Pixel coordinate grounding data

== Segment start ==

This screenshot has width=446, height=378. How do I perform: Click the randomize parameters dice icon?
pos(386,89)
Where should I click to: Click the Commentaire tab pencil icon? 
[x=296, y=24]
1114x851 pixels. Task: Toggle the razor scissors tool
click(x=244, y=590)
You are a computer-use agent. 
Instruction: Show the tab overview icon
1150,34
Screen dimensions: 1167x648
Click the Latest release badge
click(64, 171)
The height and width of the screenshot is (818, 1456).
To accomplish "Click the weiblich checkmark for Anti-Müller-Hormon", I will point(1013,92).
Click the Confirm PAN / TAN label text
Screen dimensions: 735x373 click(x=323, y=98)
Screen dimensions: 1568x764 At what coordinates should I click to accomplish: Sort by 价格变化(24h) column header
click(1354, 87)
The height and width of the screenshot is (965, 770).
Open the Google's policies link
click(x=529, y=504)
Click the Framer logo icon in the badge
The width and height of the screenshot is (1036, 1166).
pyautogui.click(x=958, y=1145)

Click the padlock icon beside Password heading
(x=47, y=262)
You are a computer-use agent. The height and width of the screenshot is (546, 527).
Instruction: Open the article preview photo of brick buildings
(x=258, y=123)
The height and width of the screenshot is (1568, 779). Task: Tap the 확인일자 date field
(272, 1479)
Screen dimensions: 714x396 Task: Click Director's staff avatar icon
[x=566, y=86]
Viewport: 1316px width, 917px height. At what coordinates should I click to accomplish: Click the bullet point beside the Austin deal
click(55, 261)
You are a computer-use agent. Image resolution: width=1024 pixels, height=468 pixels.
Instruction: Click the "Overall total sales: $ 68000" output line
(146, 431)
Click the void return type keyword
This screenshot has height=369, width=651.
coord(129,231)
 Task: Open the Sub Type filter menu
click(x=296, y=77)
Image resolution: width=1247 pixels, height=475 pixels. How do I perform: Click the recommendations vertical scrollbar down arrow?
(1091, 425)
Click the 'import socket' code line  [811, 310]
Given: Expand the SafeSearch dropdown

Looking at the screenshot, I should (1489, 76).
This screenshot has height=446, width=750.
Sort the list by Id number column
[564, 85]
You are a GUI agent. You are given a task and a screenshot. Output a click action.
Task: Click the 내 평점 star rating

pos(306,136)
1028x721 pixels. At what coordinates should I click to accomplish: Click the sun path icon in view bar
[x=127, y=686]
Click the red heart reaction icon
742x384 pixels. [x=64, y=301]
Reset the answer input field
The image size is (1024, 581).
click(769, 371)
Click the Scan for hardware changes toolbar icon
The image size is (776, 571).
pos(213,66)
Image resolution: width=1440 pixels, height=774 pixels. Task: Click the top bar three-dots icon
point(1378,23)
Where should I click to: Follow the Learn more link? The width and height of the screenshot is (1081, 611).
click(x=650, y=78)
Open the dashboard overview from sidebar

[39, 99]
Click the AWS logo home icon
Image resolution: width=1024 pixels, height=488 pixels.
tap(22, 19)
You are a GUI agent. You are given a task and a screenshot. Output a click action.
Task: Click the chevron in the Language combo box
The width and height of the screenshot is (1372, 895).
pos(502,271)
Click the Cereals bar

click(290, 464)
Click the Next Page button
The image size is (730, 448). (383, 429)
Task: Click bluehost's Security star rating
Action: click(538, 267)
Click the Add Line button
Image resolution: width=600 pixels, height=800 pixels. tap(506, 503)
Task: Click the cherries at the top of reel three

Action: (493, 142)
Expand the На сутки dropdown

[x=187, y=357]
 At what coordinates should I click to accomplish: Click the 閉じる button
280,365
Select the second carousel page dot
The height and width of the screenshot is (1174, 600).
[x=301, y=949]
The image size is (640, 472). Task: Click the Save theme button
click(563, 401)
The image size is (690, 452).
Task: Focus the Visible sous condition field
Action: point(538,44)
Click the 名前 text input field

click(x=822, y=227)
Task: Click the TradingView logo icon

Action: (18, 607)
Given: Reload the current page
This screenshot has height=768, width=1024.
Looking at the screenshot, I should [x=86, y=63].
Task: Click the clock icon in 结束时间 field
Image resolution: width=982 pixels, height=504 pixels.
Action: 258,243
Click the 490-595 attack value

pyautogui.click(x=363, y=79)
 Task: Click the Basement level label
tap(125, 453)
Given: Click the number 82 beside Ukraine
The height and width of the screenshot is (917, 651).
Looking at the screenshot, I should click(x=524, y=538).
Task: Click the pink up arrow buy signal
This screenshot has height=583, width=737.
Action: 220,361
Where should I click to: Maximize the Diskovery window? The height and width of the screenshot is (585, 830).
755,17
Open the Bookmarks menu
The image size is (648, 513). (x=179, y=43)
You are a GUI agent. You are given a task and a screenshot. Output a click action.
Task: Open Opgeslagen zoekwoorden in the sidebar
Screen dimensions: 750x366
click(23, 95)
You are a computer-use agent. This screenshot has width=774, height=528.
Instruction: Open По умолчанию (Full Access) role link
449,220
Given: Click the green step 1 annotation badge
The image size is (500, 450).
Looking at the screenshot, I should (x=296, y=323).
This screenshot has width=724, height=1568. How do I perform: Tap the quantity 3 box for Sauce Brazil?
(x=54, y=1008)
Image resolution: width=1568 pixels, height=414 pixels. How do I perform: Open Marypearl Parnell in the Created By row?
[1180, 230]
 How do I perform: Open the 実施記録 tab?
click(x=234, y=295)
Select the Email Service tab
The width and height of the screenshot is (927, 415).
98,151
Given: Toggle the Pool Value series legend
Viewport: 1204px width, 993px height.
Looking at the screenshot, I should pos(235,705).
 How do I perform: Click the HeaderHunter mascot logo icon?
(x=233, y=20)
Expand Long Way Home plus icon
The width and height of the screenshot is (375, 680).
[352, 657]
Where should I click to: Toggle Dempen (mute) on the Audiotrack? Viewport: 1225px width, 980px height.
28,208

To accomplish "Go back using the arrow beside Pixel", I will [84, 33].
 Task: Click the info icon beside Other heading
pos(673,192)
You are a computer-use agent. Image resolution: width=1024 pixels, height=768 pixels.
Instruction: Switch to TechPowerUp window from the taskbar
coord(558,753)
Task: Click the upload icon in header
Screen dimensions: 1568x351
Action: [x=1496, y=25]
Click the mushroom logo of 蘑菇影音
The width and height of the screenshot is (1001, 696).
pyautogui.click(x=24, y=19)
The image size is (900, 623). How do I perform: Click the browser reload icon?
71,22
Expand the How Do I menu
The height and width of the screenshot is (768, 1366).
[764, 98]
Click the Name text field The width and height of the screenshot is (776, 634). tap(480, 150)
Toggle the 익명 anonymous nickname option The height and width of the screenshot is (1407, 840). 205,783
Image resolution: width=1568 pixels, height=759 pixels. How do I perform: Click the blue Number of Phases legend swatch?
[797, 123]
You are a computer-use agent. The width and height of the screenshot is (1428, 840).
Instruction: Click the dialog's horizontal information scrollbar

== Segment end ==

Read the records above. Show each line that has the string "will".

To accomplish "Click the weiblich checkmark for Anti-Müller-Hormon", I will point(1013,92).
To accomplish "Go back using the arrow beside Pixel", I will [84, 33].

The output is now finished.